In the records below, begin at the line containing "Click the info" and end at the line containing "The height and"; quote every line in that span exactly, including both boundary lines, and no others.

▶ Input for this task:
-=-=-=-=-
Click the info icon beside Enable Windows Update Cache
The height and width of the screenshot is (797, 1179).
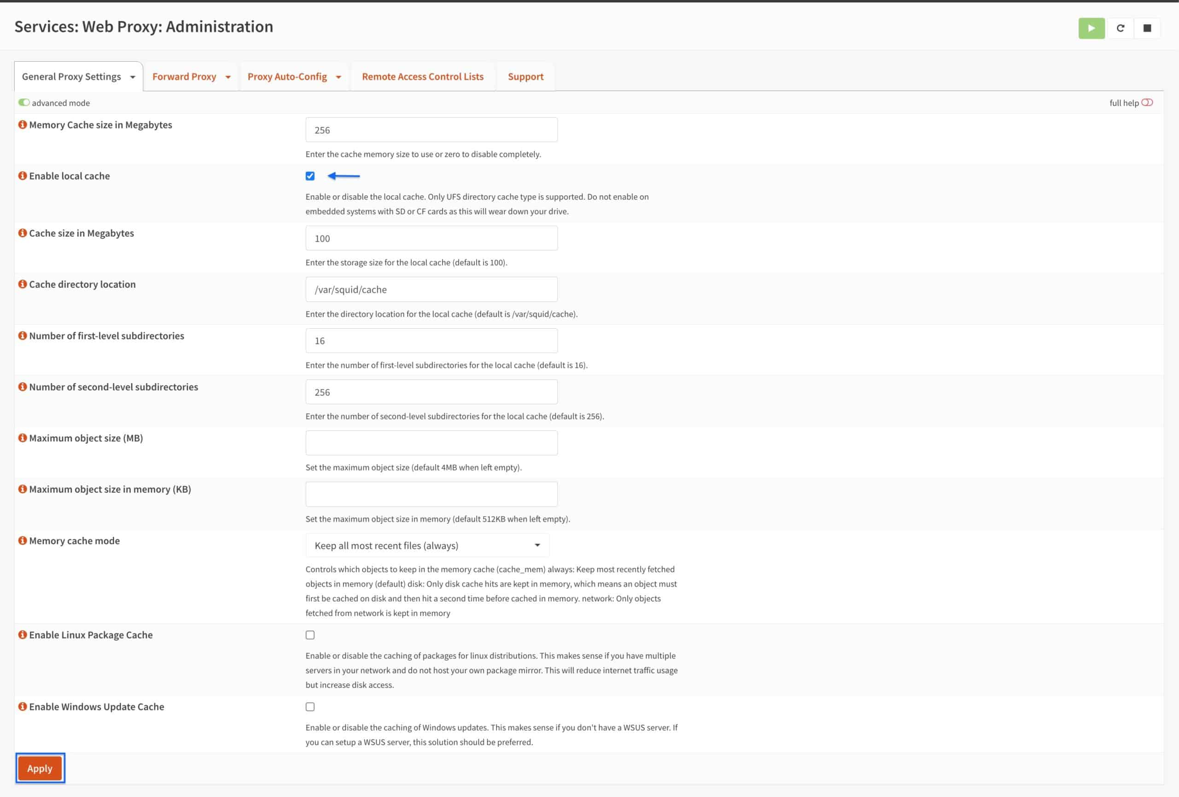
-=-=-=-=-
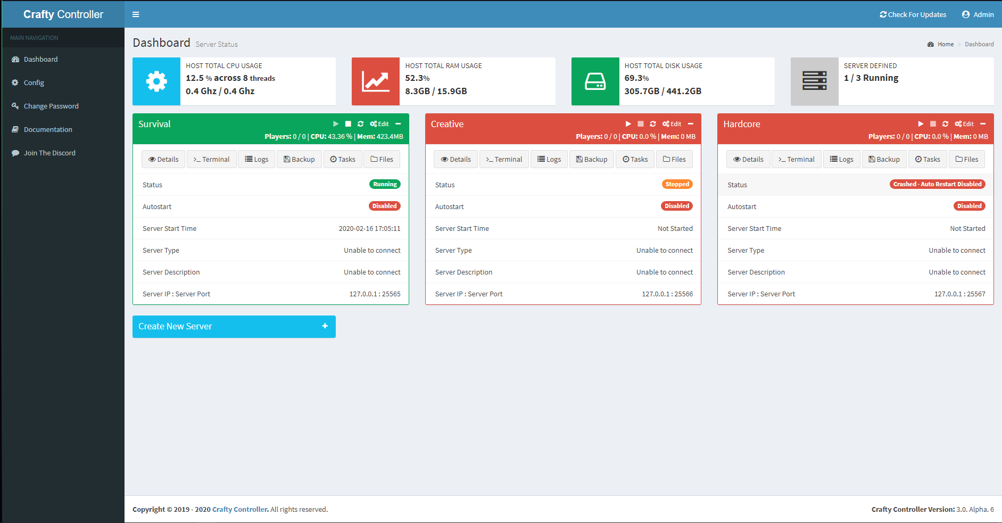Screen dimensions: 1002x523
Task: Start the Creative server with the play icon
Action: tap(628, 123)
-=-=-=-=-
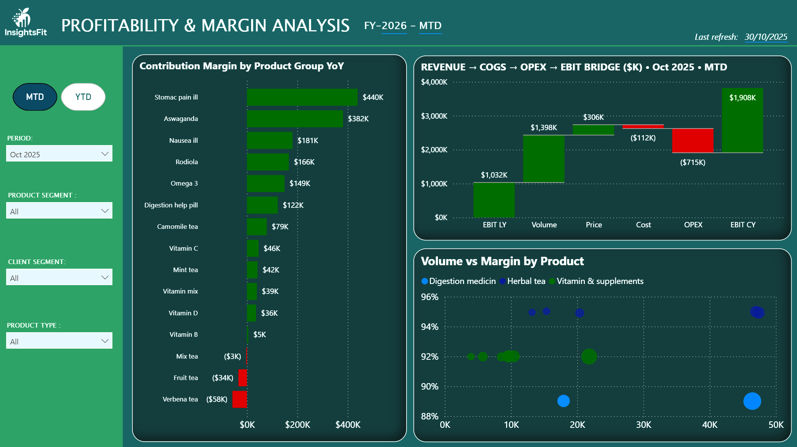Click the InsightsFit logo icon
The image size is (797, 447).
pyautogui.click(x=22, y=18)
-=-=-=-=-
▶ Solution:
Click the info icon beside Enable Windows Update Cache
The height and width of the screenshot is (797, 1179).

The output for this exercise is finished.